Victor sorrise trionfante e guardò lì dove era rimasto il lupo, ma non lo trovò più.
Tutto era tornato come prima dello scontro, fatta eccezione per le sue ferite.
Facevano di nuovo male.
Appoggiò la schiena contro il tronco della palma a cui dava le spalle e si lasciò ricadere strisciando, seduto sul terreno.
Una mano sul fianco e una smorfia in viso.
Sospirò chiudendo gli occhi.
Quando li riaprì Fenrir era di nuovo di fronte a lui nella sua forma di lupo grigio.
Gli sorrise.

«Grazie ...» mormorò.

Il lupo avanzò fino sfiorargli il viso col suo muso, poi abbasso il capo e aprì la bocca alitando sulla sua ferita.
Questa sparì, assieme alle altre.
Un brivido caldo attraversò la schiena del SOLDIER, che sospirò sollevato godendosi il caldo tepore della magia curativa.
Quindi tornarono a guardarsi negli occhi.
Annuirono entrambi, e alla fine il lupo scomparì definitivamente, lasciandolo di nuovo solo.
Osaka riprese di nuovo in mano la spada, si alzò scrollandosi la polvere e di dosso.
Con disappunto notò altri tagli nella divisa e diverse bruciature.
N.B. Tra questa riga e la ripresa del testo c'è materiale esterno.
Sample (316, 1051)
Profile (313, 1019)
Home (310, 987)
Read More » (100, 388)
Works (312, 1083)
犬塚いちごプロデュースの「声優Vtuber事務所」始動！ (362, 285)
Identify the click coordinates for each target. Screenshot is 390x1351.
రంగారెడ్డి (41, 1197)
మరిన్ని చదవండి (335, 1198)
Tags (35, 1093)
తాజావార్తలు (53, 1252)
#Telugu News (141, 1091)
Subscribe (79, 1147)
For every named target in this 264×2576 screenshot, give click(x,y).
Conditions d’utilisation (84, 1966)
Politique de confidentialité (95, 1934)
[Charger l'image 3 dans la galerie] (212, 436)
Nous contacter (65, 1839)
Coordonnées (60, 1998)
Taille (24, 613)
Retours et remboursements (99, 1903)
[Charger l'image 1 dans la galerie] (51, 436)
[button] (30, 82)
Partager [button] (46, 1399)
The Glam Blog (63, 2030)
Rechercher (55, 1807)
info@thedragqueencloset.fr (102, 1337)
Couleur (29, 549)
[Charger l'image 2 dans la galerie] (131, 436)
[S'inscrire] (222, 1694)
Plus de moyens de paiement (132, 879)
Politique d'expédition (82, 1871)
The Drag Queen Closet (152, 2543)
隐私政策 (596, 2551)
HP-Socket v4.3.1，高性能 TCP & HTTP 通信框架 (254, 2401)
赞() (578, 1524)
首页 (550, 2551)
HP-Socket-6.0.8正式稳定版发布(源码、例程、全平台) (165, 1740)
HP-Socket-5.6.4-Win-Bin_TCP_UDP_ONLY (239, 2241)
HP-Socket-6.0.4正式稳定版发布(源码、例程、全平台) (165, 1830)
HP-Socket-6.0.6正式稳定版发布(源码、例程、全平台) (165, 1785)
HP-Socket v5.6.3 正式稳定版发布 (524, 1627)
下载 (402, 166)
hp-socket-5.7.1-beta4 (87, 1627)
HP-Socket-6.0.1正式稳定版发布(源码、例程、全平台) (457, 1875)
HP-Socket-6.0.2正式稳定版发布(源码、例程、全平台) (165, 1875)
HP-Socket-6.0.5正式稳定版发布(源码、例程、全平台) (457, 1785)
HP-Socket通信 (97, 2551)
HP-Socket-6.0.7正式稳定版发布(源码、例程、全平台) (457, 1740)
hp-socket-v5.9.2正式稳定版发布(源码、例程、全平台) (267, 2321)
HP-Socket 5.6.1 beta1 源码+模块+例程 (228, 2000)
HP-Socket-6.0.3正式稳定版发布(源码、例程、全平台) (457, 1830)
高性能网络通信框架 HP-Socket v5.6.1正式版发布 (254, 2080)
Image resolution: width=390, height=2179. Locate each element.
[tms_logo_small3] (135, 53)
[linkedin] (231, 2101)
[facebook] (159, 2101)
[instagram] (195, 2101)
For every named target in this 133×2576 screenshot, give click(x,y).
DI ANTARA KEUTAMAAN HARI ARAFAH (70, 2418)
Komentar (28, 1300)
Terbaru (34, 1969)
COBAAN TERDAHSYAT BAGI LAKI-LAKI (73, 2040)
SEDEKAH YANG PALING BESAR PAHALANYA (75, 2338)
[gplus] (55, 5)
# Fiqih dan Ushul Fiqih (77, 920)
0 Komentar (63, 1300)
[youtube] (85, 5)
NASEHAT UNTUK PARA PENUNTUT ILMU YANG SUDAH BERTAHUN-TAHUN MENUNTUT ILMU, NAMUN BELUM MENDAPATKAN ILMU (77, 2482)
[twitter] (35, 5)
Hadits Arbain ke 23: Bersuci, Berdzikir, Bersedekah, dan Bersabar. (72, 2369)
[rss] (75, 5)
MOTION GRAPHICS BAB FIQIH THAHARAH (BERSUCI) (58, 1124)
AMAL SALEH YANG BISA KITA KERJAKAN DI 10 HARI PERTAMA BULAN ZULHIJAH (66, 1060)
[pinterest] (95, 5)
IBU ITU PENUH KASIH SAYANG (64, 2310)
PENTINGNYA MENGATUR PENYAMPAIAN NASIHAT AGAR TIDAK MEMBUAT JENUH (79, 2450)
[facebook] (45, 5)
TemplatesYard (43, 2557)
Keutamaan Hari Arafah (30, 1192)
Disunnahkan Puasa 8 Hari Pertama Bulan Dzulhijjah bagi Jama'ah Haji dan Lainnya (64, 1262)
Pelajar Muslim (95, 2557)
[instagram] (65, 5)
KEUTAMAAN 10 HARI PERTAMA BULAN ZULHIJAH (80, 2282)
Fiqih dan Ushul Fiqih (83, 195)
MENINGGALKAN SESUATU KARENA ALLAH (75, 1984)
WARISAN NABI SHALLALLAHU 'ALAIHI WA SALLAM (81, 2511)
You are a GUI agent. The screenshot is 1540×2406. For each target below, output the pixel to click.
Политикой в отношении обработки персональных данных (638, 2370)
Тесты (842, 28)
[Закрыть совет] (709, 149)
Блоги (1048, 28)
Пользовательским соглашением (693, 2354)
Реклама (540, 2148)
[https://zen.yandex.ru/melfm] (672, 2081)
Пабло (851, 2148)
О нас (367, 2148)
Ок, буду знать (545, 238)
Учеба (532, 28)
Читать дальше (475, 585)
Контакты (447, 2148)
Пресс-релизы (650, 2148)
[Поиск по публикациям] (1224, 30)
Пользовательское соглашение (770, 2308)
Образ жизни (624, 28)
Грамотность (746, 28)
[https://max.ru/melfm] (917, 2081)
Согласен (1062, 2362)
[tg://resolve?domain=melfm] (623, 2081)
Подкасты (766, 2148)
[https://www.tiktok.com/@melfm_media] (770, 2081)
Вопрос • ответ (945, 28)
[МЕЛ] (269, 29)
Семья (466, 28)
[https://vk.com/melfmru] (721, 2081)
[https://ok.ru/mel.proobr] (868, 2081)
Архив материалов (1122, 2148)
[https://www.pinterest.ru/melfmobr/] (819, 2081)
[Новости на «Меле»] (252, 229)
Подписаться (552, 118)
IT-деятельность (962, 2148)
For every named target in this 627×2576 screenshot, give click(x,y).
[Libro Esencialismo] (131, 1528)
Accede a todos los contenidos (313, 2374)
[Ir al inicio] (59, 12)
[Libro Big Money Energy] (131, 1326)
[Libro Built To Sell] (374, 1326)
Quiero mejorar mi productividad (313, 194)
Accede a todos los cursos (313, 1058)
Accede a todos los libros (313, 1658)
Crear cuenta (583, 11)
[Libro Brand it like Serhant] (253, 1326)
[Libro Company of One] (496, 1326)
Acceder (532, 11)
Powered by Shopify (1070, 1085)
Ormai quel soprabito era da cambiare, ma poco importava.
Il giorno del giudizio avrebbe cancellato per sempre quel pianeta maledetto e quel capo avrebbe testimoniato tutti gli scontri sostenuti dal soldatino per il dio che aveva servito e reso possibile quella realtà.
Visti da quella prospettiva, quegli strappi erano esattamente come le sue cicatrici: Medaglie al valore da esibire.
Ora ne aveva anche una per aver affrontato un fantasma.
Non male, ma avrebbe preferito farne a meno.